### WHAT YOU NEED TO DO
Reproduce the listing below verbatim, from its first line through the line containing "click(133, 290)", both included.

### RECORDS PROVIDED
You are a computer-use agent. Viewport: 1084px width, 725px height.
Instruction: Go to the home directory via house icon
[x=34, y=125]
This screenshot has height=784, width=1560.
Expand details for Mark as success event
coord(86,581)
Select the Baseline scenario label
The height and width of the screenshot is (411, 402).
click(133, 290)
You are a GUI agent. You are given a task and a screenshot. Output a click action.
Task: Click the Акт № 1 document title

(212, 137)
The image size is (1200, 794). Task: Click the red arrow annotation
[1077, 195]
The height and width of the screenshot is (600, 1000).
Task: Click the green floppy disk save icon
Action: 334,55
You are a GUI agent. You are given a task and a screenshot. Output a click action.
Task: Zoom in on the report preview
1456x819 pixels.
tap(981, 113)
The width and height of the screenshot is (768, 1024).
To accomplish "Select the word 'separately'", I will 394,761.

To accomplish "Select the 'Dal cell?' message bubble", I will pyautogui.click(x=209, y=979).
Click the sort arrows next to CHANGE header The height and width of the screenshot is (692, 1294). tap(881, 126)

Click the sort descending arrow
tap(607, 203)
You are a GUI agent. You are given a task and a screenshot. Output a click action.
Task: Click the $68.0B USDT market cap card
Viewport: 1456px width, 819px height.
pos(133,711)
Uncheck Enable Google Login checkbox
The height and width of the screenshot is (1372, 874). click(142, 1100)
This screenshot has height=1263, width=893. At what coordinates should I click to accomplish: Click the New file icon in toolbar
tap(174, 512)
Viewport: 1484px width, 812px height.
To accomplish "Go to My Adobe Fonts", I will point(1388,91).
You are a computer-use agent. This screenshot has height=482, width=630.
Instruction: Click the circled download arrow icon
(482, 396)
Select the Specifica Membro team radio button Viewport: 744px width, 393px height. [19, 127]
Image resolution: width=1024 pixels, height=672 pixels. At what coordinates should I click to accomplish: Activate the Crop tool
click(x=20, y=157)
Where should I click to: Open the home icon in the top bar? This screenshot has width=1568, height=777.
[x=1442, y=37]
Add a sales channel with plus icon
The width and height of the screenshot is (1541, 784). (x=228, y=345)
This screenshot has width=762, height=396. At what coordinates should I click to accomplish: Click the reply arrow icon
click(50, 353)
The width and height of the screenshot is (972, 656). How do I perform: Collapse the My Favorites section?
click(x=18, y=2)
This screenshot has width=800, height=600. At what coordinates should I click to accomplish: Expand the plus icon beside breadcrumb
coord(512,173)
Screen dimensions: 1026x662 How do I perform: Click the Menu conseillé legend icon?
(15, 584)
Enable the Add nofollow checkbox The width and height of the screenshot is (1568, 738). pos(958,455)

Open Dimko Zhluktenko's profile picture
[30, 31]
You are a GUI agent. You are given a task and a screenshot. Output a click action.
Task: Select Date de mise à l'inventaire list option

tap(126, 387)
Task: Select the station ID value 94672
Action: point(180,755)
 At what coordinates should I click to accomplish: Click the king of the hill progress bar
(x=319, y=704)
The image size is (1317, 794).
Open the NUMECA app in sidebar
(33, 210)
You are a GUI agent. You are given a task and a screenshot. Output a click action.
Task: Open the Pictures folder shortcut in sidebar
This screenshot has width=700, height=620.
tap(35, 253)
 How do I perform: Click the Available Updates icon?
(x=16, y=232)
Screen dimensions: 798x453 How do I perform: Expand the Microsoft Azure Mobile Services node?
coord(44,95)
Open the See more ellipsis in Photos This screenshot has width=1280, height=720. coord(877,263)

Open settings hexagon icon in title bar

### SOLVED PROBLEM
You are a computer-use agent. Viewport: 1084px width, 725px height.
Instruction: Go to the home directory via house icon
[x=34, y=125]
This screenshot has height=784, width=1560.
Expand details for Mark as success event
coord(86,581)
Select the Baseline scenario label
The height and width of the screenshot is (411, 402).
click(133, 290)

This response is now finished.